SINGAPORE: A logistics manager at a phone repair company misappropriated more than 25,000 defective iPhones over one-and-a-half years, conspiring with a Malaysian man to sell them overseas and earning more than S$3 million in profits.
For her crimes, 40-year-old Serene Ng Shu Kian was jailed for nine years on Monday (Jan 11). She pleaded guilty to one charge each of conspiring to commit criminal breach of trust as a servant and using part of the criminal proceeds to buy a condominium apartment.
A third charge was considered in sentencing.
The court heard that Ng worked at Pegatron, which provides iPhone repair services for Apple in Asia, from October 2014.

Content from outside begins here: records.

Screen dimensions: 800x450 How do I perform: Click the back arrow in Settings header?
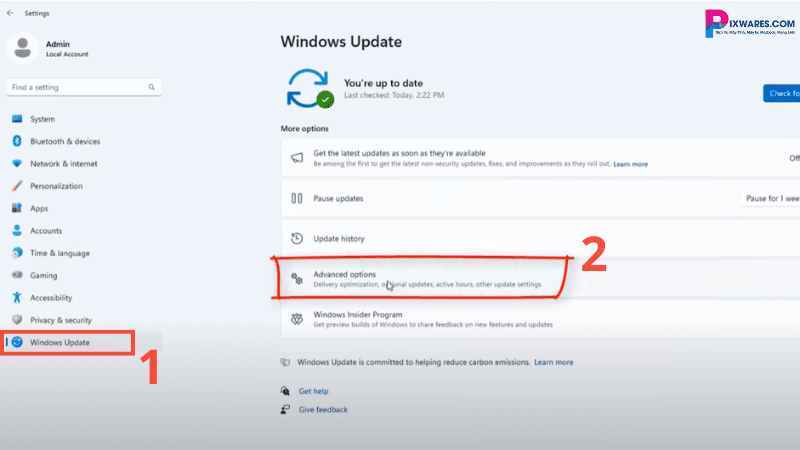pyautogui.click(x=10, y=13)
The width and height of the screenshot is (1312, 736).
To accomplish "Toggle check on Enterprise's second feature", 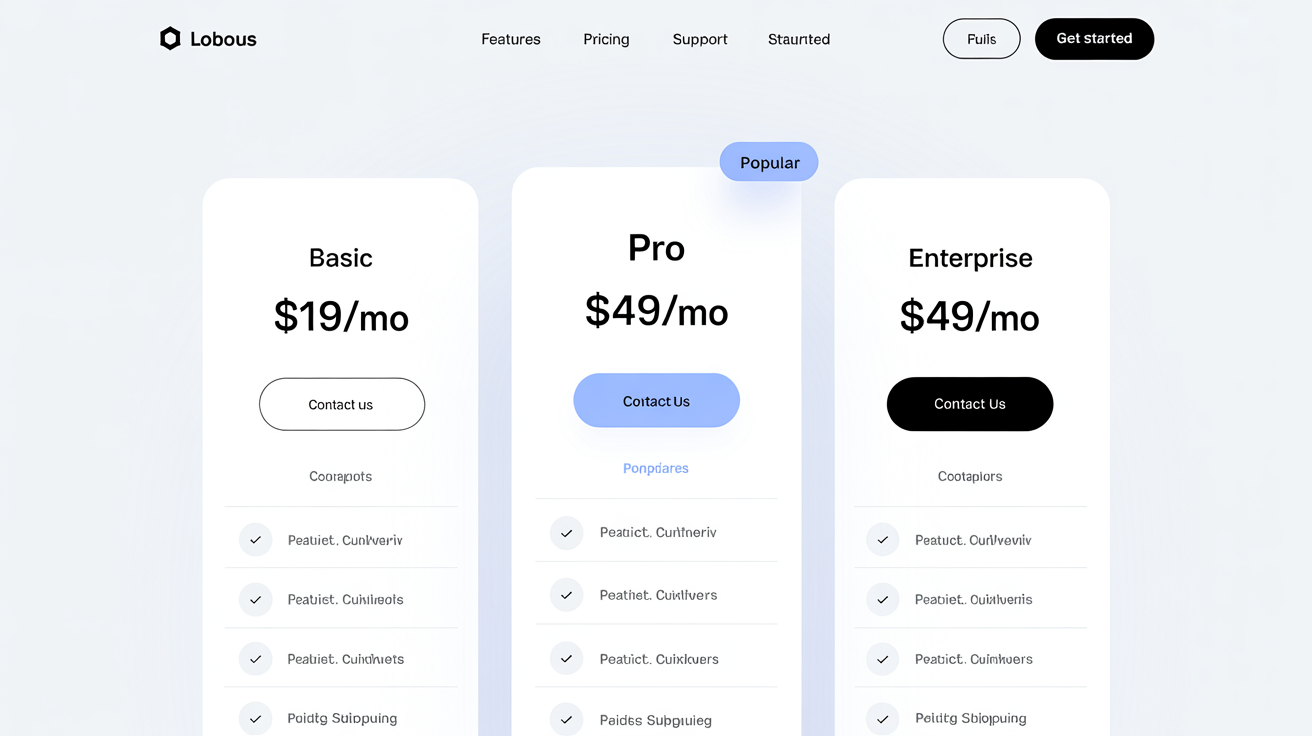I will (x=882, y=599).
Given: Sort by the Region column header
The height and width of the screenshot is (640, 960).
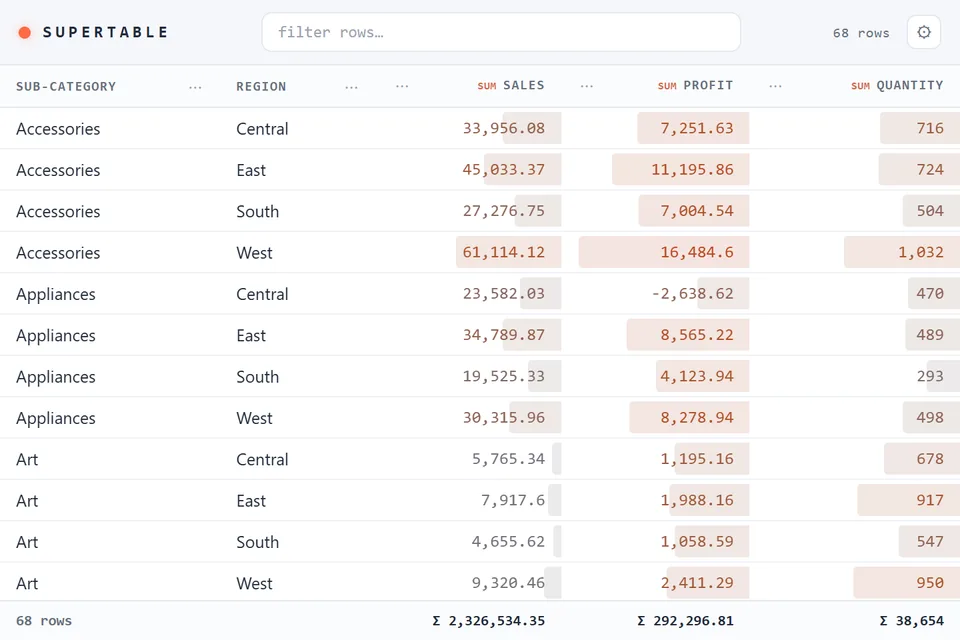Looking at the screenshot, I should (x=261, y=86).
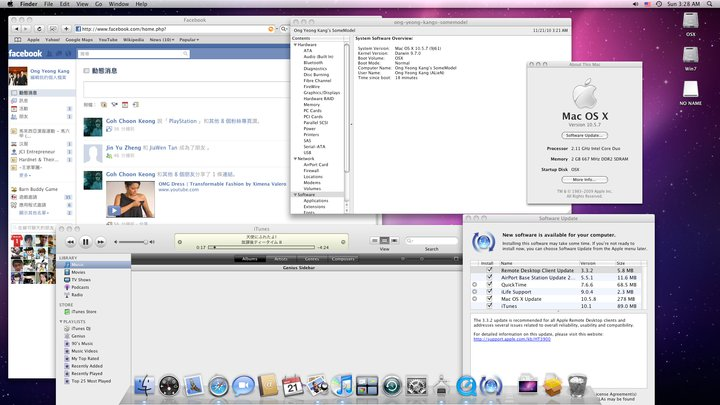Uncheck the QuickTime update checkbox
720x405 pixels.
[x=489, y=284]
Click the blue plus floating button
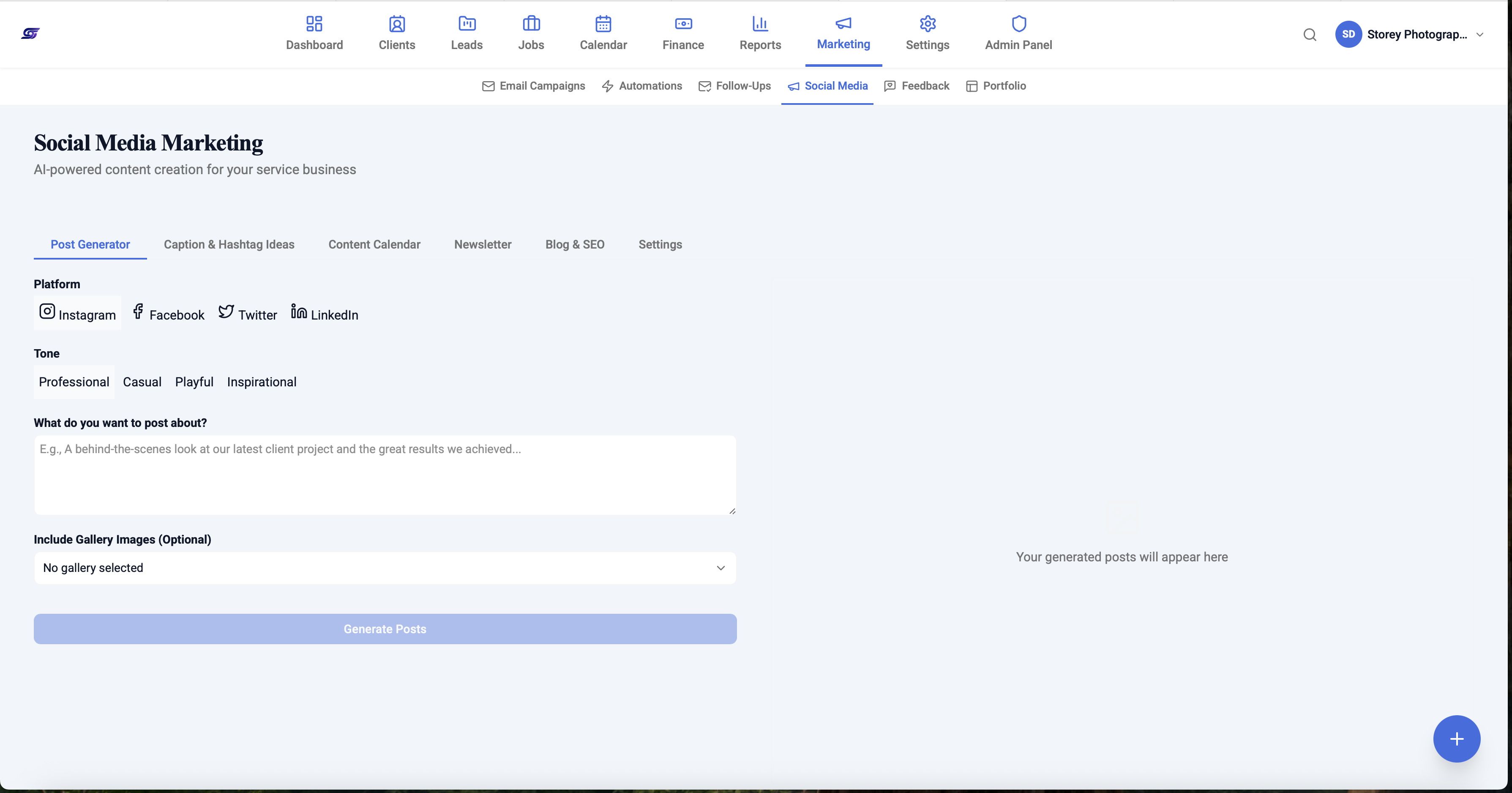 pyautogui.click(x=1456, y=738)
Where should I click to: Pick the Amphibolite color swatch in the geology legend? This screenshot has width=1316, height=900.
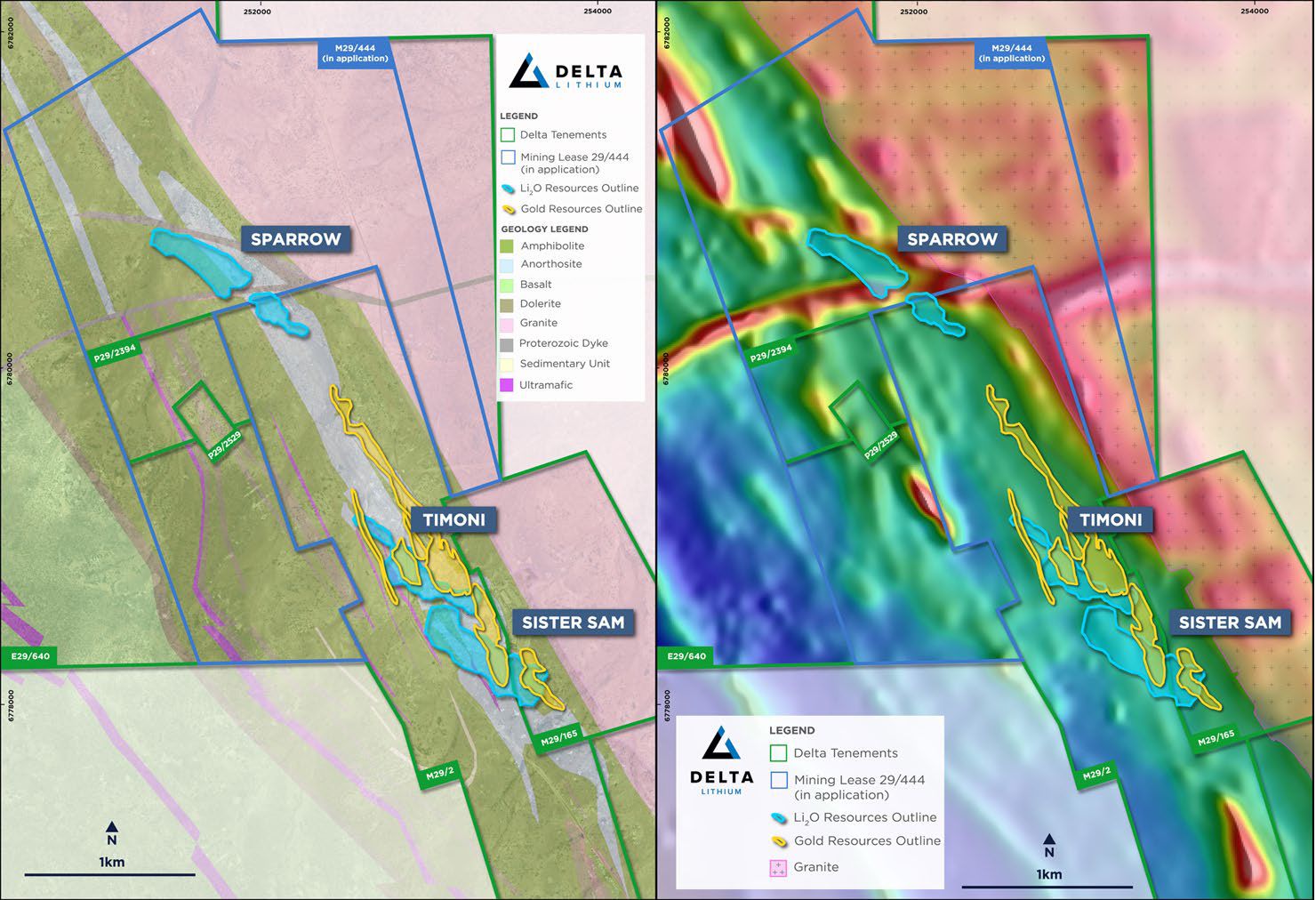508,246
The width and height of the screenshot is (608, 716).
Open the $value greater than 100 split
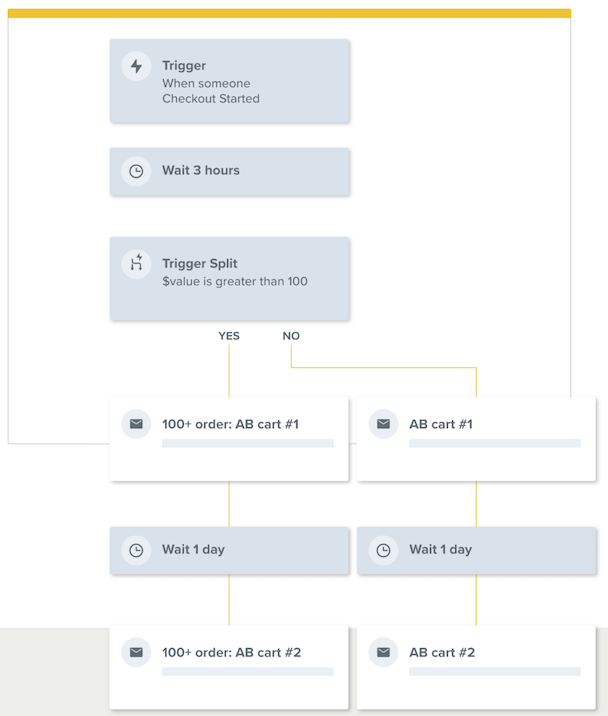pyautogui.click(x=235, y=281)
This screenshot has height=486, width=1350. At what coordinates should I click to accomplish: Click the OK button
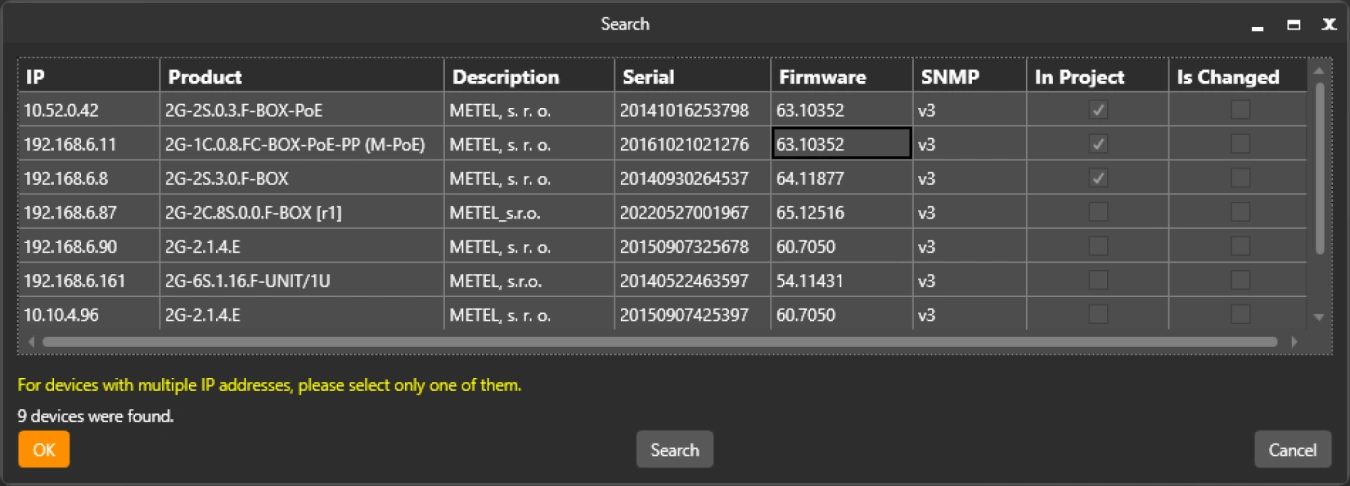[x=44, y=450]
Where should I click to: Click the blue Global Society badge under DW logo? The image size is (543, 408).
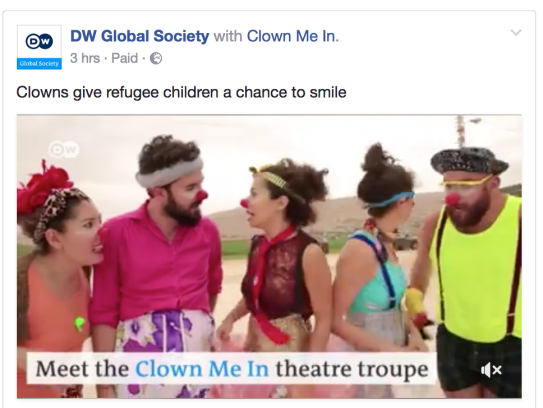(x=39, y=64)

She was in charge of the logistics department, which received and assigned defective iPhones to repair teams and delivered them to various destinations. Her co-accused, Pegatron assistant operations manager Lim Jen Hee, updated Apple's inventory and was responsible for submitting closure requests to Apple.
Sometime in late 2017, Ng and Lim agreed on a scheme to pocket defective iPhones by exploiting security gaps in the process that were not detailed in court documents.
Their method meant that neither Pegatron nor Apple would realise there were missing phones in the latter's inventory, and both of them agreed to sell the misappropriated iPhones overseas to third parties and split the profits.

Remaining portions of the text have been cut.